Tuesday, November 22, 2016

Holiday Movies #1: "Metropolitan" (Movie Moment)

I'm way behind on blogging about Movie Moments, and I'm thinking about what to watch over the holidays.
So...
One of my favorite holiday movies (or movies anytime) is Metropolitan (1990).
[Link to a review, about its popularity, 25 years on: "Writer-director Whit Stillman was so green that he brought a copy of the book How to Direct a Movie to the set with him".]

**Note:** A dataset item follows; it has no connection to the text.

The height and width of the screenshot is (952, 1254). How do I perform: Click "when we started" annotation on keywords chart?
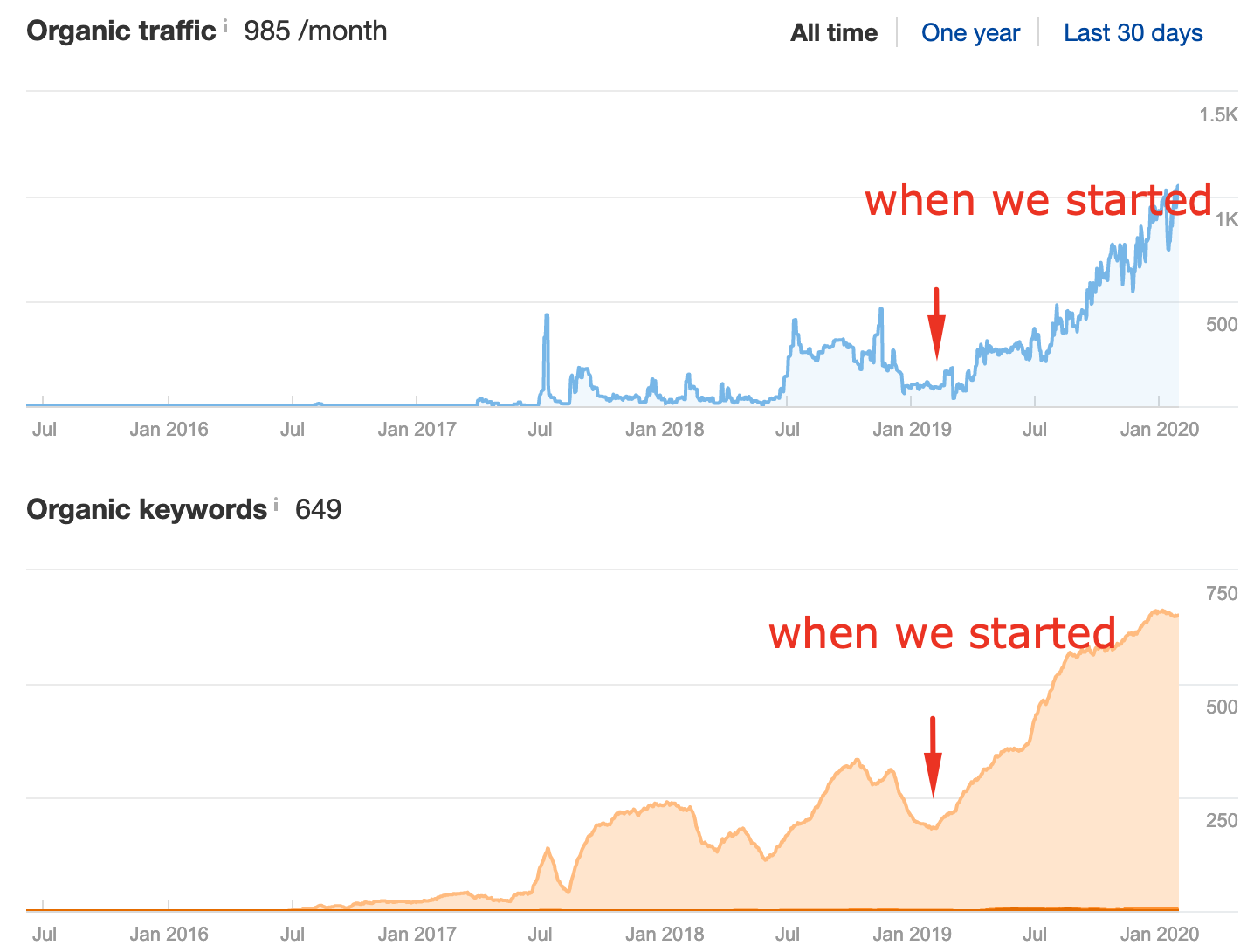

It's set at Christmastime, when middle-class (but Ivy League) college student Tom (redhead, below, in yellow hat) accidentally falls in with a group of UHB ("urban haute bourgeoisie") Manhattanites on winter break.

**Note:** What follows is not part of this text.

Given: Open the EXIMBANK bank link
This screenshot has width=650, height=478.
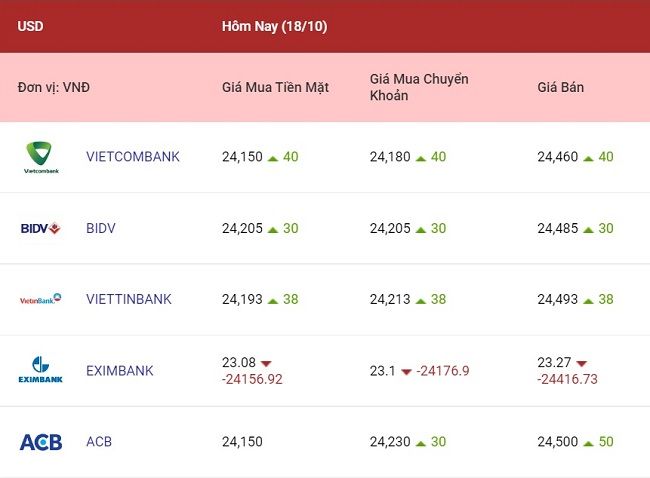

It's funny, and it includes references to obscure stuff, like Brook Farm and Lionel Trilling.


Just yesterday bink and I were talking about her ongoing graphic novel about Camino and about whether a writer should include obscure information readers might not know.  Metropolitan is a reminder that if you do it well, it works. 

(Though it depends on your audience too---like, who watches this movie?)

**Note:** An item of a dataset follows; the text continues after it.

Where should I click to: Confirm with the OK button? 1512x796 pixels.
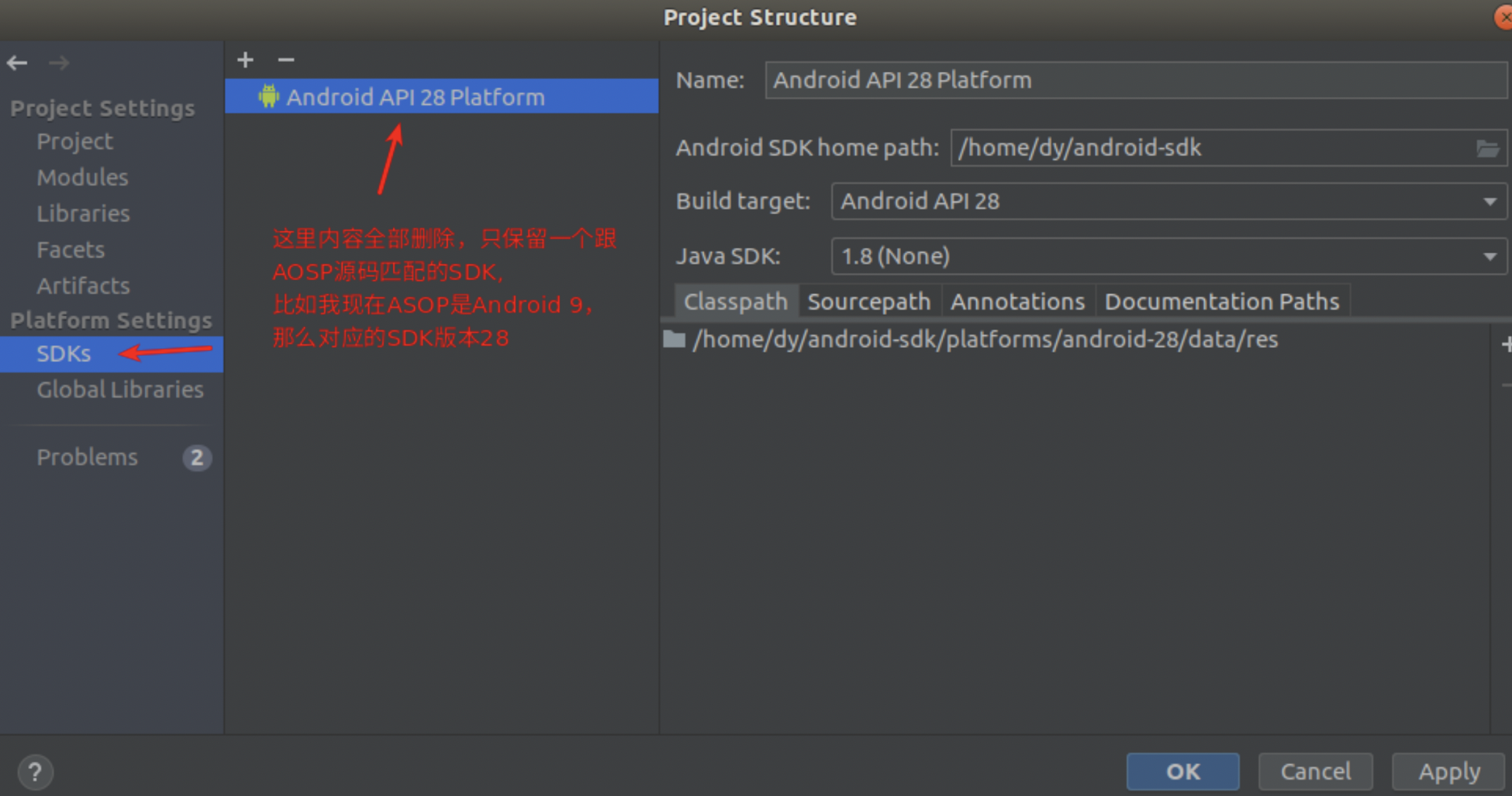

Anyway, a viewer/reader like me might look up the unknown-thing  and get that extra layer of pleasure. (Brook Farm is a comic tragic tale of mismanaged hopes of its own.)

So--here's a movie moment, How to Insert Esoteric Knowledge: Tom (right) talking to Charlie about his political philosophy.


Charlie: You’re a Marxist?

Tom: No. I’m a committed socialist, but not a Marxist. I favor the socialist model developed by the 19th century French social critic Fourier.

Charlie: You’re a Fourierist?!

Tom: Yes.

Charlie: Fourierism was tried in the 19th century and failed. Wasn’t Brook Farm Fourierist? It failed.

Tom: That’s debatable.

Charlie: That Brook Farm failed?

Tom: That it ceased to exist, I’ll grant you. Whether it was really a failure, I don’t think can be definitively said.

Charlie: For me, ceasing to exist is failure. That’s pretty definitive.

Tom: Everyone ceases to exist. That doesn’t mean everyone’s a failure.

2 comments:

  1. That is a great movie!

    And I was awake half the night mulling over our conversation... I hope I can manage some interesting yet informative dialogue too.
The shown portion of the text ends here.